* [WORK REQUEST] Run through the records and show each line that includes the string "will".

Records contained in a dataset
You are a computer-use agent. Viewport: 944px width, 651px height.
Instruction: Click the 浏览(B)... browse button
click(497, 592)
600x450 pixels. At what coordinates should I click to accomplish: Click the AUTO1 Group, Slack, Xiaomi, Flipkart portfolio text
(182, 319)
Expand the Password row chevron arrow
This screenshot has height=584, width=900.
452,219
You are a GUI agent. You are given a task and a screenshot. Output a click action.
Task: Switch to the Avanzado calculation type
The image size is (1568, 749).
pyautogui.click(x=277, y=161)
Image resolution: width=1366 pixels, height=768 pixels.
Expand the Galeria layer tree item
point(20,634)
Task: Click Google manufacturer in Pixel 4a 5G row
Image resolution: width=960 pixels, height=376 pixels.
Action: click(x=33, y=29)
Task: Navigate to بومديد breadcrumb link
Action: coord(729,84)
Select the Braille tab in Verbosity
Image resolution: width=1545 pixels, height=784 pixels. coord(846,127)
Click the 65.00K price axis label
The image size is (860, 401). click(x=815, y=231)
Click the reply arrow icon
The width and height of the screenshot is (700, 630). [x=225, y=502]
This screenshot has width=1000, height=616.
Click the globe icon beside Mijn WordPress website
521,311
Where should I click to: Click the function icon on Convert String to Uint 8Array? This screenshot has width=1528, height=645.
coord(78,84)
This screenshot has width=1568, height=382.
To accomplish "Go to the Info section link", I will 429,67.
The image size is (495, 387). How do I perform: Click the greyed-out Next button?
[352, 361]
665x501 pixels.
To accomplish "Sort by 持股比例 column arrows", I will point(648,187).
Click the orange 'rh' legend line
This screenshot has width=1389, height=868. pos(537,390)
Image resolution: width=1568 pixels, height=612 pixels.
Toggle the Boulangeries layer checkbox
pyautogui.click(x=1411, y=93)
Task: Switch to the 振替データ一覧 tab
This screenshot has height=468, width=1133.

* [EXERCISE RESPONSE]
To accomplish "Go to the Info section link", I will 429,67.
To accomplish "Sort by 持股比例 column arrows", I will point(648,187).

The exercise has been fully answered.